### Document text
-- Start --
Today I did something extremely stupid and possibly slightly, very mildly heroic.

Fly and I were at a mall that has a large indoor playground. (God bless these places. When you are shopping with little ones who can't stay stuck in a stroller for long, you need a place like this to let them burn off some energy.) I had been following Fly around the play area for about 15 minutes when I noticed a little girl had gotten stuck inside one of those climbing towers. Her parents were on the other side of the grate wall of the tower, trying to tell her how to get un-stuck. They weren't speaking English, so I don't know if they were telling her to go up or to come back down. She was crying, halfway up a steep step with one leg stretched out to the grate where her parents were and the other leg dangling.

Fly got stuck in a different play area last month, so I could relate. He had surprised me by being able to climb to the top of the tower, then not understand how to crawl into the tube and go down the slide. So I had to crawl up into the tower. I showed him how to get to the slide and come down, for future reference. It was cramped, but I made it. Fly cried the whole time -- and I've been reluctant to go back since! This play area was built for larger children, so Fly couldn't climb it.

I watched the parents and the crying little girl for a while and wondered if they wanted her to learn how to get out on her own. But she still wasn't budging. The little girl was frozen. Her dad was obviously too big to get into the tower to get her -- and her mom was pregnant. So I offered to get her. Turns out her parents spoke English too, and almost before I could finish asking, they told me to please go inside and bring her back down.

And here is where I made my mistake.

I should have asked one of the girl's parents to watch Fly while I carried their little girl back down the tower.

It took me less than 30 seconds to crawl up and get her, but that was 30 seconds no one was watching Fly. He could have left the play area and started wandering around the mall. Another child could have hurt him. An adult could have grabbed him and taken him away. Anything could have happened.
-- End --
### Supplied material
-- Start --
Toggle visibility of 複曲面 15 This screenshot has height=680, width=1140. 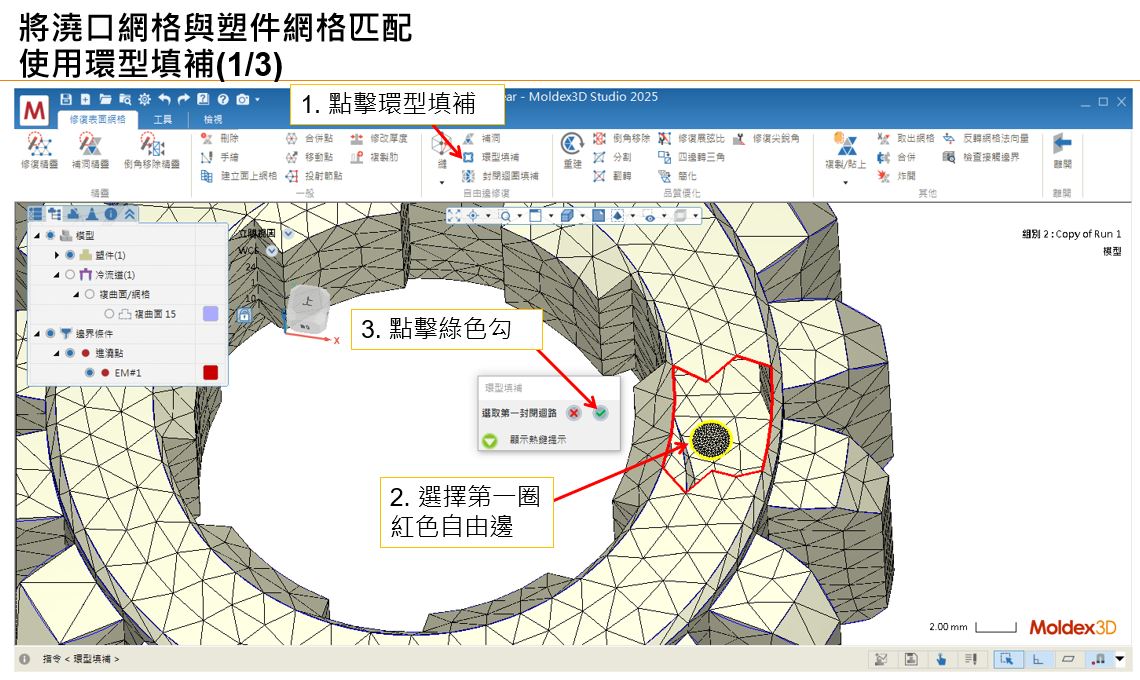109,314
-- End --
### Given request A
Rewrite the paragraph of the playground post that begins "Fly got stuck in a different play area last month" in a shorter form that keeps its main facts.
### Given request B
Duplicate the stretch of the playground post from "Fly got stuck" through "couldn't climb it.".
### Given request C
According to the playground post, why did the writer offer to go into the tower for the little girl? Answer in one to three sentences.

### Task result A
Last month, in another play area, Fly climbed to the top of a tower but didn't understand how to get into the tube and down the slide. The writer crawled up into the cramped tower and showed him the way down for future reference, while he cried the whole time. The writer has been reluctant to go back since. The current play area was built for larger children, so Fly couldn't climb it.

### Task result B
Fly got stuck in a different play area last month, so I could relate. He had surprised me by being able to climb to the top of the tower, then not understand how to crawl into the tube and go down the slide. So I had to crawl up into the tower. I showed him how to get to the slide and come down, for future reference. It was cramped, but I made it. Fly cried the whole time -- and I've been reluctant to go back since! This play area was built for larger children, so Fly couldn't climb it.

### Task result C
The girl was frozen and still wasn't budging. Neither parent could get her: her dad was too big to fit into the tower, and her mom was pregnant.